**読む本文**
+ + + + + + +

赤ちゃんはしっかり見ているし、理解している。「ゆっくりでいい」と伝えたい|sodatsu-co中原規予さん・得原藍さんvol.3

現代の子育ては、健診で「テストをされている」と感じてしまうなど、焦りや不安を抱く要素がたくさんあることを、理学療法士の中原さんと得原さんは教えてくれました。そんな親御さんのために、ふたりはどんな支援をしていくのでしょうか。おふたりのご自身の子育ても含めてうかがいました。

講座や個別相談で子どもの発達を知ってもらう

界外:一般社団法人sodatsu-coでは、発達に悩む親御さんへのアドバイスや、相談を行っていきたいとのお話でしたが、具体的にどんな活動をされていくのでしょうか。得原さん(以下敬称略):まず、親御さんと専門家の方に向けた講座を予定しています。赤ちゃんがどんなふうに発達していくのかを知ってもらう講座です。また、親御さんに向けた個別相談として、その親子の生活全体を踏まえたアドバイスも行っていきたいと思っています。私たちが大事にしたい、「長期的に子どもの発達を見ていくこと」を、それぞれの親御さんと子どもに合わせて、一緒に考える存在になっていきたいです。

中原さん(以下敬称略):Zoom等を使ったオンライン講座や育児相談もできればと思っています。全国的に、運動発達に関した話を聞ける機会が少ないようなんです。今、私たちの拠点は都内に限られていますが、オンラインで勉強会などを開催すると全国から問い合わせがくるので、その必要性を感じていますし、一人でも多くの相談に応えられたらと思っています。

また、発達を長期的にみるという視点を持った保育士さんや子育て支援施設の方が増えるといいなと思っています。そういった方たちが地域で親御さんを見守ってくれるだけで、子育てが随分楽になると思うんです。以前はおじいちゃんやおばあちゃんが担っていたその役割を、支援者の方たちが代わりにしてくれたら、社会全体の子育てが温かい方向へと変わっていくのかなと思います。

+ + + + + + +

**データ欄**

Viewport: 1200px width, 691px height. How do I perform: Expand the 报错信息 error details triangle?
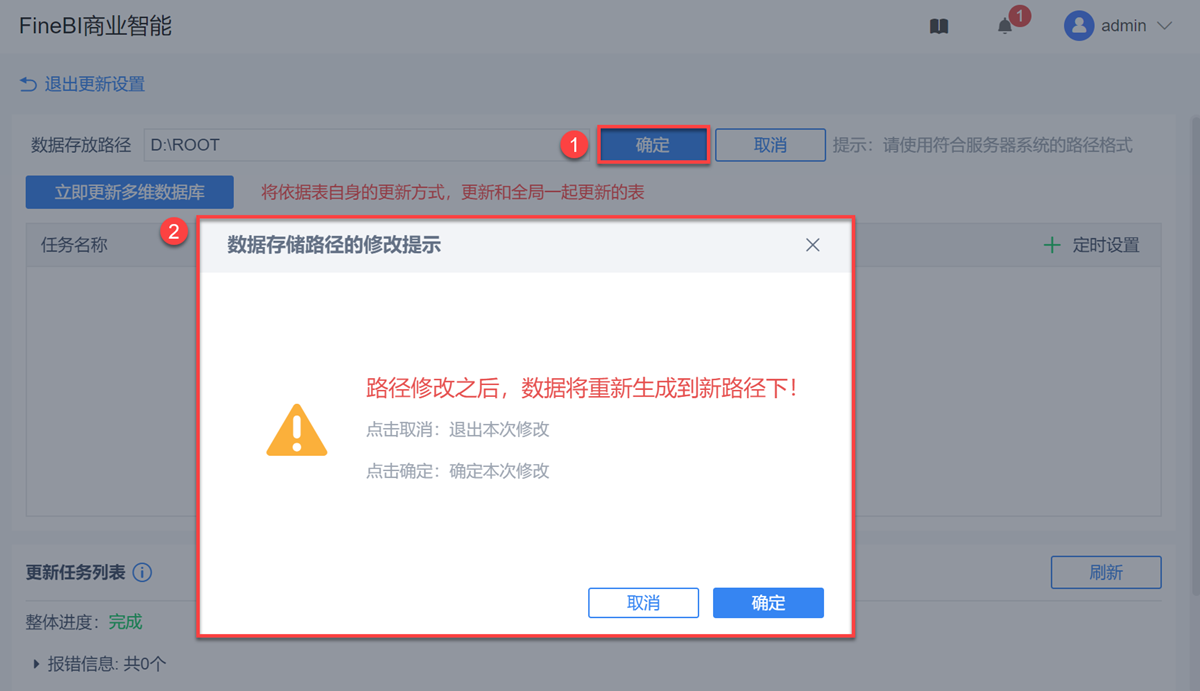[x=37, y=662]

+ + + + + + +

**取り組む課題**
• 1. 本文に基づいて、次の問いに答えなさい。解答には問いと同じ記号を付けること。
(a) 得原さんによると、まず誰に向けた講座を予定しているか。
(b) 中原さんによると、オンラインで勉強会などを開催するとどうなるか。
(c) 支援者の方たちに代わりにしてほしい役割を、以前は誰が担っていたか。
• 2. 次の(a)〜(c)の文が本文の内容と合っているかを「はい」か「いいえ」で判定し、根拠となる本文の語句をそのまま引用しなさい。
(a) 現在、拠点は都内に限られている。
(b) 全国的に、運動発達に関した話を聞ける機会は多い。
(c) 個別相談では、親子の生活全体を踏まえたアドバイスを行いたいと述べている。

**解答の例**
• 1.
(a) 親御さんと専門家の方
(b) 全国から問い合わせがくる。
(c) おじいちゃんやおばあちゃん

• 2.
(a) はい。「今、私たちの拠点は都内に限られています」
(b) いいえ。「全国的に、運動発達に関した話を聞ける機会が少ないようなんです」
(c) はい。「その親子の生活全体を踏まえたアドバイスも行っていきたいと思っています」